A VAIDADE EM PLANTAS E ANIMAIS - A Mãe, do Sri Aurobindo Ashram

Existem plantas que são vaidosas! Se alguém lhes faz um cumprimento, por palavras ou sentimentos, se a pessoa as admira, elas levantam a cabeça – com vaidade! 

É o mesmo com os animais. Em Paris, no Jardim das Plantas, existem muitas plantas, bem como alguns animais. Um dia eles receberam um magnífico leão, que ficava numa jaula. E ele estava furioso. Havia uma porta atrás da qual ele podia se esconder. E ele se escondia sempre que os visitantes vinham vê-lo! 

Vi aquilo e um dia fui até a jaula e comecei a falar com ele (os animais são sensíveis à linguagem falada, eles realmente escutam). Comecei a falar suavemente com meu leão. Disse a ele, “Oh! Como você é belo, que pena que se esconde assim, como eu gostaria de vê-lo...” 

Bem, ele ouviu. Então, pouco a pouco, ele olhou-me desconfiadamente, e devagar esticou seu pescoço para ver-me melhor; depois mostrou sua pata e, finalmente, colocou a ponta de seu focinho nas barras da jaula, como a dizer, “Finalmente, aqui está alguém que me entende!”

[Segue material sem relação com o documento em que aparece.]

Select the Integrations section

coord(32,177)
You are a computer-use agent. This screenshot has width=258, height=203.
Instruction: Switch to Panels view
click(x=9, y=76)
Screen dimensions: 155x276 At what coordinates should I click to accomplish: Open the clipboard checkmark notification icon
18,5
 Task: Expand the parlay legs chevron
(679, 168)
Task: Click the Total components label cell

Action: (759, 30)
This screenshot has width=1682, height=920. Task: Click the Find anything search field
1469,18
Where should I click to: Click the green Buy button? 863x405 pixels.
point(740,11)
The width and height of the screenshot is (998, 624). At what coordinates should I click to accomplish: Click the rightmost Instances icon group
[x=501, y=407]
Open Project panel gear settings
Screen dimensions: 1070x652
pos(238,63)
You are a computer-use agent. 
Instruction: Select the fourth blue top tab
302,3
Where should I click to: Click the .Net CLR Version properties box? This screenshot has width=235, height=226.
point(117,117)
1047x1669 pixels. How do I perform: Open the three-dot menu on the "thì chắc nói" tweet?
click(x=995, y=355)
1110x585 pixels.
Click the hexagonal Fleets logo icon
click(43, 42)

O INSTINTO NOS ANIMAIS - A Mãe, do Sri Aurobindo Ashram

Em seres humanos raramente encontrei algumas das virtudes que tenho visto nos animais. Como nos gatos, por exemplo: eles são criaturas maravilhosas. 

Conheci gatas-mães que se sacrificavam inteiramente por suas crias, nelas o amor materno estava manifesto num grau que poucos humanos poderiam supor.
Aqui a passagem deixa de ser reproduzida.